Radioactive wrecks to be raised from the Kara Sea floor
Director General of ROSATOM State Corporation Alexei Likhachyov said the company is considering raising radioactive equipment and vessels from the bed of the Kara Sea that were sunk in Soviet times because they may create nuclear and radiation security risks.
In the 1960s, five reactor blocks from nuclear power units on ships were sunk off the eastern coast of Novaya Zemlya. A barge carrying a damaged reactor containing spent nuclear fuel that was removed from a Shch-421 nuclear submarine, also sunk in the Novaya Zemlya Depression in the Kara Sea.
According to experts, the K-27 submarine with two nuclear reactors fueled by highly enriched uranium is the most dangerous of all the nuclear and radiation debris sunk in the Kara Sea in Soviet time. It has been on the floor of Stepovoy Bay (Novaya Zemlya archipelago) since 1981.

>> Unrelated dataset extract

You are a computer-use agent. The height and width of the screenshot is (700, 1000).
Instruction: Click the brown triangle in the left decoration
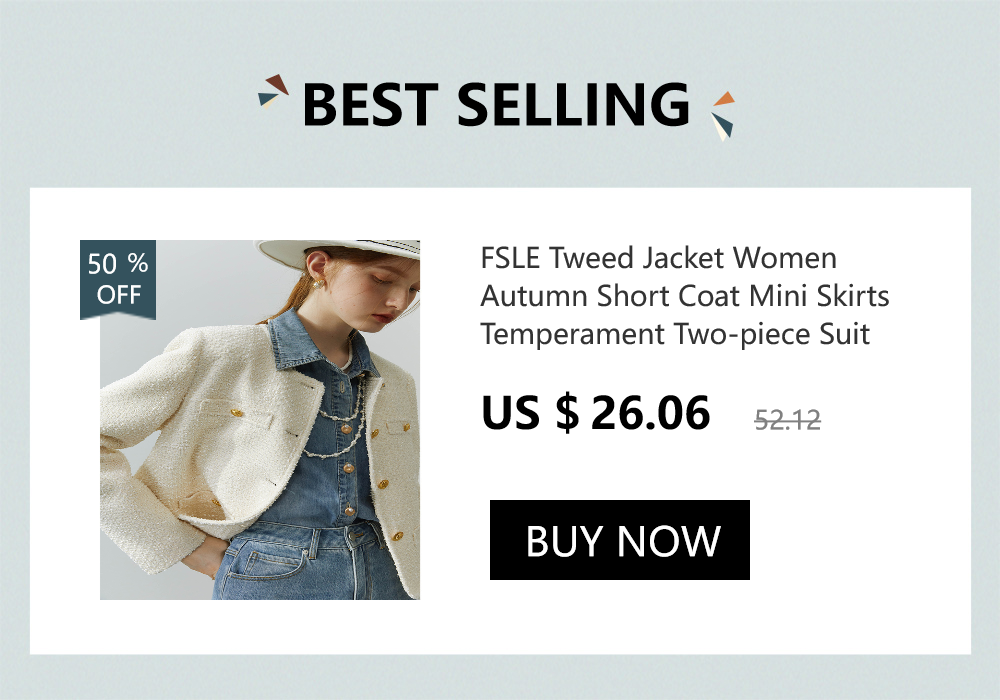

Likhachyov said ROSATOM's activities in the Arctic are not limited to transportation services. It is also involved in major environmental projects. Proper disposal of sunken wrecks and equipment that pose a nuclear and radiation risk is important not only for safe navigation along the Northern Sea Route but also for the environmental wellbeing of the Arctic.